Recommended components which can also be installed via podplane install atop the Minimal set:

• agent-sandbox: Agent Sandbox controller for isolated, stateful singleton workloads such as AI agent runtimes
  • agent-sandbox-crds
• cluster-api for the Cluster API core controller
  • cluster-api-crds
• nstance for the Nstance Operator (requires cluster-api)
  • nstance-crds
• cert-manager: cert-manager and cert-manager-csi-driver
  • cert-manager-crds
• platform-certs for default self-signed and ACME certificate issuers, CA, certificates, etc. (requires cert-manager)
• trust-manager: trust-manager by the cert-manager project
  • trust-manager-crds
• platform-trust for default trust bundles (requires trust-manager)
• traefik: Traefik ingress controller

Addon components which can only be installed via podplane install:

• secrets-store-csi-driver: Secrets Store CSI Driver
  • secrets-store-csi-driver-crds
• snapshot: Snapshot controller
  • snapshot-crds
• Cloud Provider CSI Drivers:
  • csi-aws-ebs: AWS EBS CSI Drivers
• metrics-server: Kubernetes Metrics Server
• cluster-autoscaler: Kubernetes Cluster Autoscaler for automatic node scaling via Cluster API
• node-problem-detector: Node Problem Detector for surfacing node hardware/kernel/runtime issues

How It Works

Cluster State Initialization

Cluster state is initialised via the Podplane provider for OpenTofu/Terraform.

The provider uses Podplane seed files to create a Netsy bootstrap.netsy snapshot file, then uploads it to provider-specific object storage (S3 for AWS, GCS for Google Cloud). Before uploading, the provider checks that remote state does not already exist and performs a conditional put so it can never overwrite it by mistake. Netsy also has checks to ensure a bootstrap file is never loaded over existing cluster state.

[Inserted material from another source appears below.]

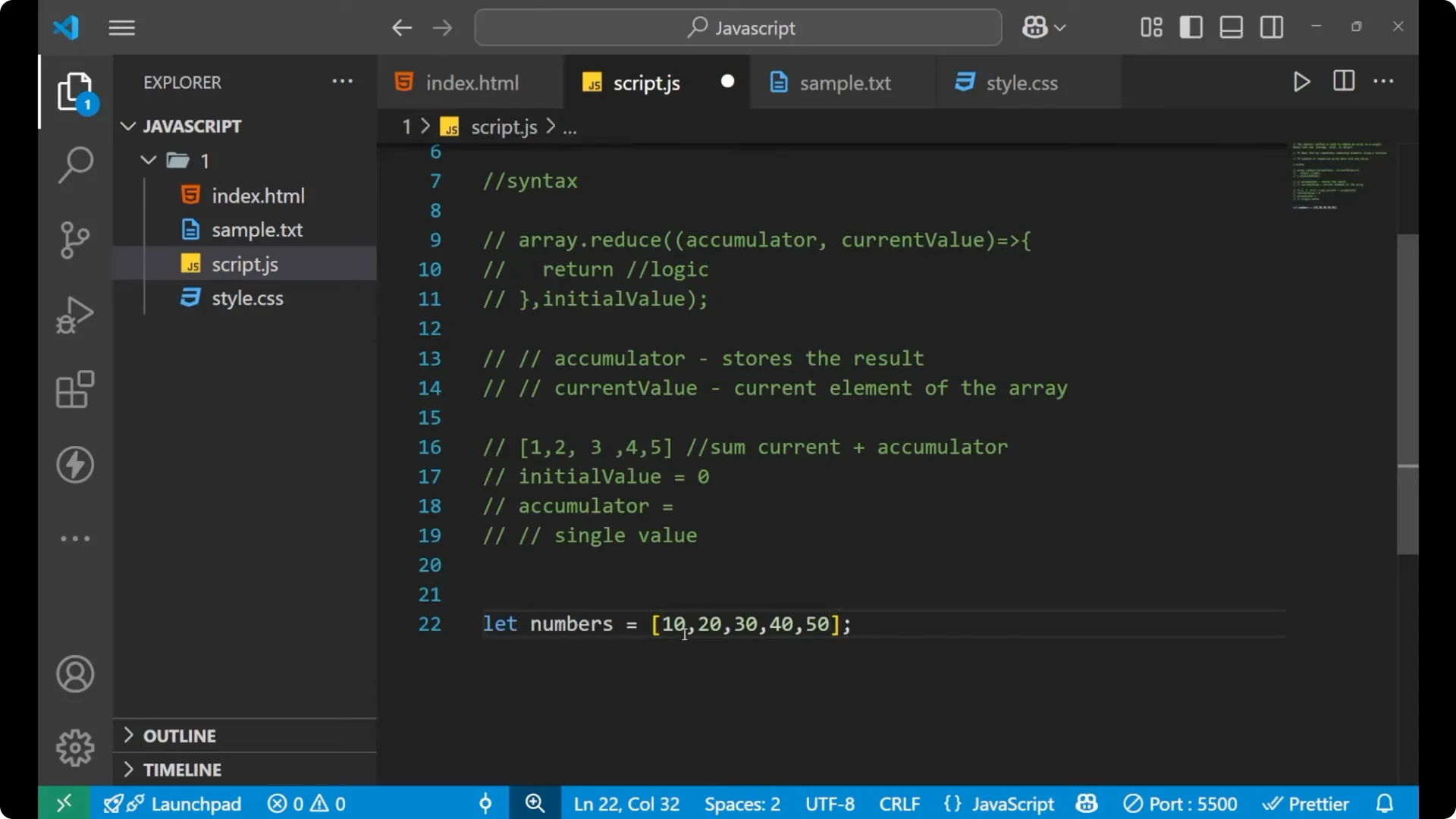Open Settings via the gear icon
This screenshot has height=819, width=1456.
75,747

The Recommended and Minimal options each have their own Podplane seed files. The None option skips cluster seeding entirely.

See Seeds for how seed files, the seeds manifest, the seedgen seed generator utility, and the Terraform provider fit together.

The Platform Component

A core component called platform is a Helm chart that holds all Podplane-related configuration - reserved namespaces, components management, default trust bundles (enabled when trust-manager is installed), etc.

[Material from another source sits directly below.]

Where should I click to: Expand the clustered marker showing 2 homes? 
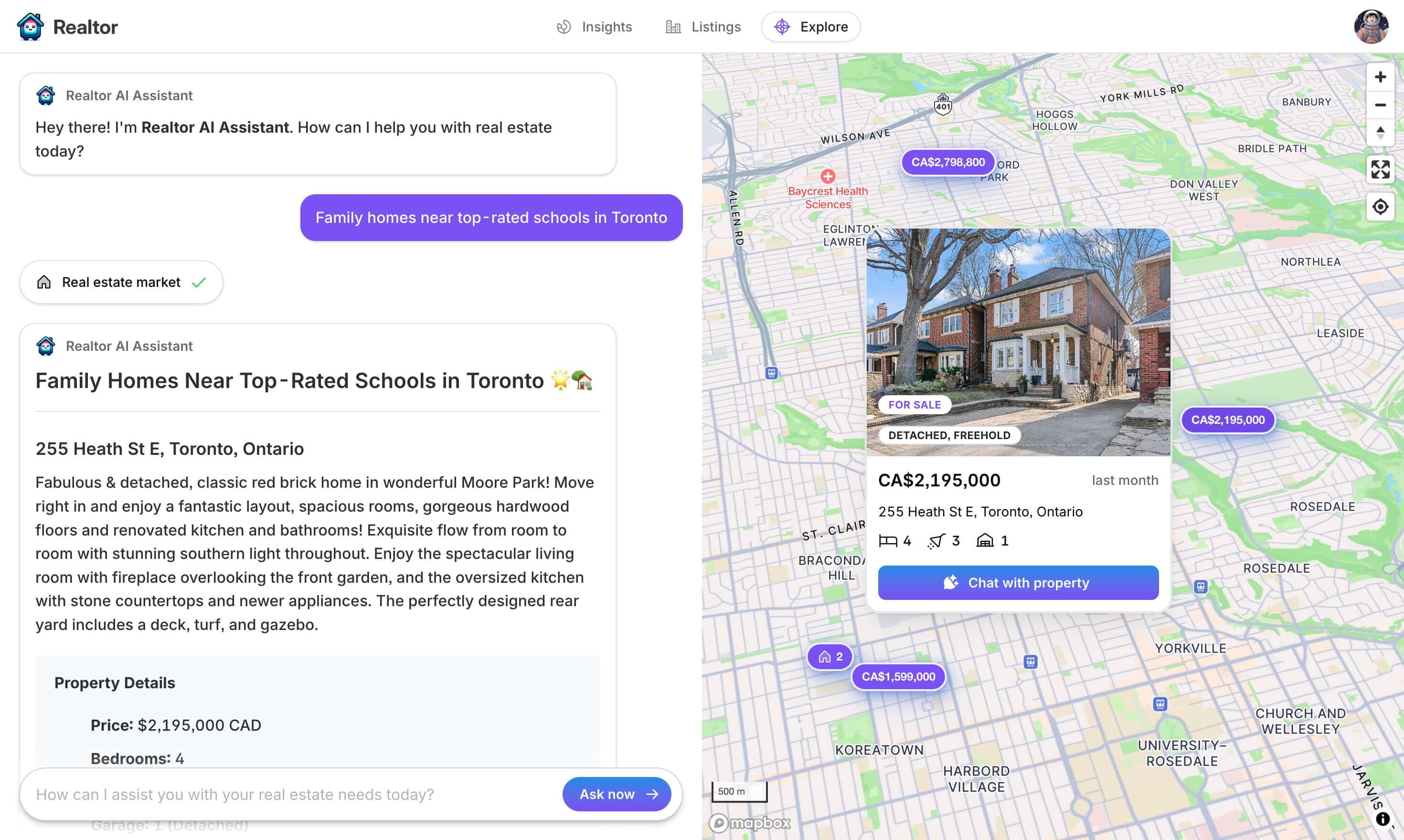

It acts as the single control point for all component installations. The platform chart’s values file is the canonical list of enabled components and their configuration. Flux CD watches the platform chart and reconciles HelmRelease resources for each enabled component:

• podplane install <component> updates the platform chart values to enable a component; Flux CD then deploys it.
• podplane uninstall <component> disables a component in the platform chart values; Flux CD removes it.
• Core components cannot be uninstalled.

Component Dependencies

Component dependency metadata lives in the platform chart within the cluster itself - not hardcoded in the CLI. The CLI queries the Kubernetes API to read the platform chart’s metadata to determine what’s installed and what dependencies exist.

This means the CLI doesn’t need to bundle or fetch dependency information from the components repo at runtime. The components repo is where charts are authored, but the cluster is the runtime source of truth.

Dependency examples:

• Some addon components depend on other addon components (e.g. snapshot requires snapshot-crds).
• App templates (used by podplane deploy) also have component dependencies (e.g. the web template requires traefik).

When running podplane deploy or podplane install, the CLI checks dependencies and prompts the user to install missing ones.

Relationship to Cluster Config

podplane.cluster.jsonc is the user-facing projection of cluster configuration, including configuration values like cluster name/slug, and which components and features are enabled.

Conceptually, the cluster config file syncs its component/feature settings into the platform chart’s values.